RECORDS SUPPLIED »
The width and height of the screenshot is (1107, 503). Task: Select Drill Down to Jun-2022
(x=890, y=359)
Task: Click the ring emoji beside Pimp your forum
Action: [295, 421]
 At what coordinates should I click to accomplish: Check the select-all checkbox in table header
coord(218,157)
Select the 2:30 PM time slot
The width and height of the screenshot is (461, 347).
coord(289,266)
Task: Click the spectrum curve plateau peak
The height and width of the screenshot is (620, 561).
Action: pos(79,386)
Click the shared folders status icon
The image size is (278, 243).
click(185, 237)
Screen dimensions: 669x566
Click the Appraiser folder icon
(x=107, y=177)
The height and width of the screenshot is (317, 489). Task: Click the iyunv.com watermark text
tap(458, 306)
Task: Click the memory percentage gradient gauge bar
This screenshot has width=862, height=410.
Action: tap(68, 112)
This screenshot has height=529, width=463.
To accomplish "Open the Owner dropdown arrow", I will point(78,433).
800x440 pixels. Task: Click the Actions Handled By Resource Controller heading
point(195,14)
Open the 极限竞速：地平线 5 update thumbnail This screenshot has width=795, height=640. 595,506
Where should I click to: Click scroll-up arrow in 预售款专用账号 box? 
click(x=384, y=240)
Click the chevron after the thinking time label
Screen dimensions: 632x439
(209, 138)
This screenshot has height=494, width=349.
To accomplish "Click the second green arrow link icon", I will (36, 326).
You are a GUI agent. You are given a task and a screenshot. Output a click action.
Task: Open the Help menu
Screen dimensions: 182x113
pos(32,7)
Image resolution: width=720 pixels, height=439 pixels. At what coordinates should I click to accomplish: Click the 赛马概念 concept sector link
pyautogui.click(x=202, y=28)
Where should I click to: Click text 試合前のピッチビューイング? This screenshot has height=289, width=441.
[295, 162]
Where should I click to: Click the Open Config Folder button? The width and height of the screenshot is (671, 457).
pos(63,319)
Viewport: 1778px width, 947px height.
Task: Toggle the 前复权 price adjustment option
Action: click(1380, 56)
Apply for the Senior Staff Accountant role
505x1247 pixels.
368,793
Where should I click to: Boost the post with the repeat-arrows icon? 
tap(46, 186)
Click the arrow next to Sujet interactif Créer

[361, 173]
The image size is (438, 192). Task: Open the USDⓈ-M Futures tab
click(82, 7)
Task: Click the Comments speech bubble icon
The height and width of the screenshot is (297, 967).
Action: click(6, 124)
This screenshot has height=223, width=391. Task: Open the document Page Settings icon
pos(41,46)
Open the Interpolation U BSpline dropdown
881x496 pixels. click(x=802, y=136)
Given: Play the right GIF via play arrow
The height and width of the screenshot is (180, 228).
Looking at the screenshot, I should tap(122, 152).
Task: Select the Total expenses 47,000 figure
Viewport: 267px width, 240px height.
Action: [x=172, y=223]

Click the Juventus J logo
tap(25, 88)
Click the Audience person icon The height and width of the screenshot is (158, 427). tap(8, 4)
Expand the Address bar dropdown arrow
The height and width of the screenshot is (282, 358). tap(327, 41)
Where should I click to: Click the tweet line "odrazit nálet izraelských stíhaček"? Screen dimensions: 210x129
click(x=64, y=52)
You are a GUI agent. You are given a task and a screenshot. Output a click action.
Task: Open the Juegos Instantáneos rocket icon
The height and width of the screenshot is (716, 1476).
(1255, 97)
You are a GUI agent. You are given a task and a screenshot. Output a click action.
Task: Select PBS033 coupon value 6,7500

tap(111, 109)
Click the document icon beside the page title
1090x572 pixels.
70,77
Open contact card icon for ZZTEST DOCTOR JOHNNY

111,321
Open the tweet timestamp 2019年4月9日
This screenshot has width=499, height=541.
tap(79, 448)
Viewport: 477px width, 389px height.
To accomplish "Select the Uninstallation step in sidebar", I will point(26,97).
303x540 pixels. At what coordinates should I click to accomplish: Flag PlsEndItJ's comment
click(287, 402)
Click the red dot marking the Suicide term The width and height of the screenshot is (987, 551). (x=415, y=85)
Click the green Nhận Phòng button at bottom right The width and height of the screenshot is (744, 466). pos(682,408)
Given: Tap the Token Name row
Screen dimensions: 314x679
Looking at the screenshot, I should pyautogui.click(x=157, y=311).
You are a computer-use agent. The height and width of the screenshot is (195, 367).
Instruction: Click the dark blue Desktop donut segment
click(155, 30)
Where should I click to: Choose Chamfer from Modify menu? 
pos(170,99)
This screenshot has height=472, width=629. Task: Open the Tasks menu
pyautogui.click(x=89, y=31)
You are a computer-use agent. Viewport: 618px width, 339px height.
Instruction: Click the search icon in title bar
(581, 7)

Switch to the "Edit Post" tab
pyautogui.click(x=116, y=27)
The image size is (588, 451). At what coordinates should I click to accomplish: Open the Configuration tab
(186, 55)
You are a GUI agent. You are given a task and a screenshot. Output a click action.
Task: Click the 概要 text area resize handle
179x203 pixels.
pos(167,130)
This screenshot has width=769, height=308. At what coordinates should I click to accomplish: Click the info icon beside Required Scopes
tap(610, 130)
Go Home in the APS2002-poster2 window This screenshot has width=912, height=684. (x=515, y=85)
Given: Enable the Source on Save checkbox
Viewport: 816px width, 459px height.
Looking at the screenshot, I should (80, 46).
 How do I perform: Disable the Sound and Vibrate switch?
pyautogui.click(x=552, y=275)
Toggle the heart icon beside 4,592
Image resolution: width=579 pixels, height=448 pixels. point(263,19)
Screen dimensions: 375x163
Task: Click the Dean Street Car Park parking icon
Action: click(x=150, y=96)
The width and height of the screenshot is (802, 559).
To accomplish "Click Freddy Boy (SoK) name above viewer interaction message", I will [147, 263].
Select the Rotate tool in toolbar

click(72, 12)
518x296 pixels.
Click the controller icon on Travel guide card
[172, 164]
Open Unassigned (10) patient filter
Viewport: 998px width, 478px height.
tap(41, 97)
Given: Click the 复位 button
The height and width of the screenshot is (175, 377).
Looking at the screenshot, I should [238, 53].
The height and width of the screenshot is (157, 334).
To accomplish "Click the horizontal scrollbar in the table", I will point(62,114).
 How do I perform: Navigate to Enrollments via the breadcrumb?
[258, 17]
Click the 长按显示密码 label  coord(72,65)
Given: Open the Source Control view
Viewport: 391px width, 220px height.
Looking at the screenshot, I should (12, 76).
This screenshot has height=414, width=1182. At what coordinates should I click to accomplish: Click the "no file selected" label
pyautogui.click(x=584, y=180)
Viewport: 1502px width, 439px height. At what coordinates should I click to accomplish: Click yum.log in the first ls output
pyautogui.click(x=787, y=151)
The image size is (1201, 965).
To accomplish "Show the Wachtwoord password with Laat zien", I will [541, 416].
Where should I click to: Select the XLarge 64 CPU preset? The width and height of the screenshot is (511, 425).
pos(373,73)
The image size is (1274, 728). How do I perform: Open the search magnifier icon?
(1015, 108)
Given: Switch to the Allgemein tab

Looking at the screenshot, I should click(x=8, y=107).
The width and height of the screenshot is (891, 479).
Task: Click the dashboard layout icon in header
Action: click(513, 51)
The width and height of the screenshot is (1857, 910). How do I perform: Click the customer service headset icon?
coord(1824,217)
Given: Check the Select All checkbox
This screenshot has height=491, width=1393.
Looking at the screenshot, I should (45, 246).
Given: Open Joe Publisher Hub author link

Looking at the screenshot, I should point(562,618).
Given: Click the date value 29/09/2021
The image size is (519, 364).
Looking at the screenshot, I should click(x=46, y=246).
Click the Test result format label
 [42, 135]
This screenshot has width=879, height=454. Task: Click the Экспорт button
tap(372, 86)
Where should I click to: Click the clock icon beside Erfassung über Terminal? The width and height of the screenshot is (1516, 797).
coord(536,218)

WHAT THE EXERCISE ASKS »
Would you write down every record again, exactly?

YOUR SOLUTION »
The width and height of the screenshot is (1107, 503). Task: Select Drill Down to Jun-2022
(x=890, y=359)
Task: Click the ring emoji beside Pimp your forum
Action: [295, 421]
 At what coordinates should I click to accomplish: Check the select-all checkbox in table header
coord(218,157)
Select the 2:30 PM time slot
The width and height of the screenshot is (461, 347).
coord(289,266)
Task: Click the spectrum curve plateau peak
The height and width of the screenshot is (620, 561).
Action: pos(79,386)
Click the shared folders status icon
The image size is (278, 243).
click(185, 237)
Screen dimensions: 669x566
Click the Appraiser folder icon
(x=107, y=177)
The height and width of the screenshot is (317, 489). Task: Click the iyunv.com watermark text
tap(458, 306)
Task: Click the memory percentage gradient gauge bar
This screenshot has width=862, height=410.
Action: tap(68, 112)
This screenshot has height=529, width=463.
To accomplish "Open the Owner dropdown arrow", I will point(78,433).
800x440 pixels. Task: Click the Actions Handled By Resource Controller heading
point(195,14)
Open the 极限竞速：地平线 5 update thumbnail This screenshot has width=795, height=640. 595,506
Where should I click to: Click scroll-up arrow in 预售款专用账号 box? 
click(x=384, y=240)
Click the chevron after the thinking time label
Screen dimensions: 632x439
(209, 138)
This screenshot has height=494, width=349.
To accomplish "Click the second green arrow link icon", I will (36, 326).
You are a GUI agent. You are given a task and a screenshot. Output a click action.
Task: Open the Help menu
Screen dimensions: 182x113
pos(32,7)
Image resolution: width=720 pixels, height=439 pixels. At what coordinates should I click to accomplish: Click the 赛马概念 concept sector link
pyautogui.click(x=202, y=28)
Where should I click to: Click text 試合前のピッチビューイング? This screenshot has height=289, width=441.
[295, 162]
Where should I click to: Click the Open Config Folder button? The width and height of the screenshot is (671, 457).
pos(63,319)
Viewport: 1778px width, 947px height.
Task: Toggle the 前复权 price adjustment option
Action: click(1380, 56)
Apply for the Senior Staff Accountant role
505x1247 pixels.
368,793
Where should I click to: Boost the post with the repeat-arrows icon? 
tap(46, 186)
Click the arrow next to Sujet interactif Créer

[361, 173]
The image size is (438, 192). Task: Open the USDⓈ-M Futures tab
click(82, 7)
Task: Click the Comments speech bubble icon
The height and width of the screenshot is (297, 967).
Action: click(6, 124)
This screenshot has height=223, width=391. Task: Open the document Page Settings icon
pos(41,46)
Open the Interpolation U BSpline dropdown
881x496 pixels. click(x=802, y=136)
Given: Play the right GIF via play arrow
The height and width of the screenshot is (180, 228).
Looking at the screenshot, I should tap(122, 152).
Task: Select the Total expenses 47,000 figure
Viewport: 267px width, 240px height.
Action: [x=172, y=223]

Click the Juventus J logo
tap(25, 88)
Click the Audience person icon The height and width of the screenshot is (158, 427). tap(8, 4)
Expand the Address bar dropdown arrow
The height and width of the screenshot is (282, 358). tap(327, 41)
Where should I click to: Click the tweet line "odrazit nálet izraelských stíhaček"? Screen dimensions: 210x129
click(x=64, y=52)
You are a GUI agent. You are given a task and a screenshot. Output a click action.
Task: Open the Juegos Instantáneos rocket icon
The height and width of the screenshot is (716, 1476).
(1255, 97)
You are a GUI agent. You are given a task and a screenshot. Output a click action.
Task: Select PBS033 coupon value 6,7500

tap(111, 109)
Click the document icon beside the page title
1090x572 pixels.
70,77
Open contact card icon for ZZTEST DOCTOR JOHNNY

111,321
Open the tweet timestamp 2019年4月9日
This screenshot has width=499, height=541.
tap(79, 448)
Viewport: 477px width, 389px height.
To accomplish "Select the Uninstallation step in sidebar", I will point(26,97).
303x540 pixels. At what coordinates should I click to accomplish: Flag PlsEndItJ's comment
click(287, 402)
Click the red dot marking the Suicide term The width and height of the screenshot is (987, 551). (x=415, y=85)
Click the green Nhận Phòng button at bottom right The width and height of the screenshot is (744, 466). pos(682,408)
Given: Tap the Token Name row
Screen dimensions: 314x679
Looking at the screenshot, I should pyautogui.click(x=157, y=311).
You are a computer-use agent. The height and width of the screenshot is (195, 367).
Instruction: Click the dark blue Desktop donut segment
click(155, 30)
Where should I click to: Choose Chamfer from Modify menu? 
pos(170,99)
This screenshot has height=472, width=629. Task: Open the Tasks menu
pyautogui.click(x=89, y=31)
You are a computer-use agent. Viewport: 618px width, 339px height.
Instruction: Click the search icon in title bar
(581, 7)

Switch to the "Edit Post" tab
pyautogui.click(x=116, y=27)
The image size is (588, 451). At what coordinates should I click to accomplish: Open the Configuration tab
(186, 55)
You are a GUI agent. You are given a task and a screenshot. Output a click action.
Task: Click the 概要 text area resize handle
179x203 pixels.
pos(167,130)
This screenshot has width=769, height=308. At what coordinates should I click to accomplish: Click the info icon beside Required Scopes
tap(610, 130)
Go Home in the APS2002-poster2 window This screenshot has width=912, height=684. (x=515, y=85)
Given: Enable the Source on Save checkbox
Viewport: 816px width, 459px height.
Looking at the screenshot, I should (80, 46).
 How do I perform: Disable the Sound and Vibrate switch?
pyautogui.click(x=552, y=275)
Toggle the heart icon beside 4,592
Image resolution: width=579 pixels, height=448 pixels. point(263,19)
Screen dimensions: 375x163
Task: Click the Dean Street Car Park parking icon
Action: click(x=150, y=96)
The width and height of the screenshot is (802, 559).
To accomplish "Click Freddy Boy (SoK) name above viewer interaction message", I will [147, 263].
Select the Rotate tool in toolbar

click(72, 12)
518x296 pixels.
Click the controller icon on Travel guide card
[172, 164]
Open Unassigned (10) patient filter
Viewport: 998px width, 478px height.
tap(41, 97)
Given: Click the 复位 button
The height and width of the screenshot is (175, 377).
Looking at the screenshot, I should [238, 53].
The height and width of the screenshot is (157, 334).
To accomplish "Click the horizontal scrollbar in the table", I will point(62,114).
 How do I perform: Navigate to Enrollments via the breadcrumb?
[258, 17]
Click the 长按显示密码 label  coord(72,65)
Given: Open the Source Control view
Viewport: 391px width, 220px height.
Looking at the screenshot, I should (12, 76).
This screenshot has height=414, width=1182. At what coordinates should I click to accomplish: Click the "no file selected" label
pyautogui.click(x=584, y=180)
Viewport: 1502px width, 439px height. At what coordinates should I click to accomplish: Click yum.log in the first ls output
pyautogui.click(x=787, y=151)
The image size is (1201, 965).
To accomplish "Show the Wachtwoord password with Laat zien", I will [541, 416].
Where should I click to: Select the XLarge 64 CPU preset? The width and height of the screenshot is (511, 425).
pos(373,73)
The image size is (1274, 728). How do I perform: Open the search magnifier icon?
(1015, 108)
Given: Switch to the Allgemein tab

Looking at the screenshot, I should click(x=8, y=107).
The width and height of the screenshot is (891, 479).
Task: Click the dashboard layout icon in header
Action: click(513, 51)
The width and height of the screenshot is (1857, 910). How do I perform: Click the customer service headset icon?
coord(1824,217)
Given: Check the Select All checkbox
This screenshot has height=491, width=1393.
Looking at the screenshot, I should (45, 246).
Given: Open Joe Publisher Hub author link

Looking at the screenshot, I should point(562,618).
Given: Click the date value 29/09/2021
The image size is (519, 364).
Looking at the screenshot, I should click(x=46, y=246).
Click the Test result format label
 [42, 135]
This screenshot has width=879, height=454. Task: Click the Экспорт button
tap(372, 86)
Where should I click to: Click the clock icon beside Erfassung über Terminal? The width and height of the screenshot is (1516, 797).
coord(536,218)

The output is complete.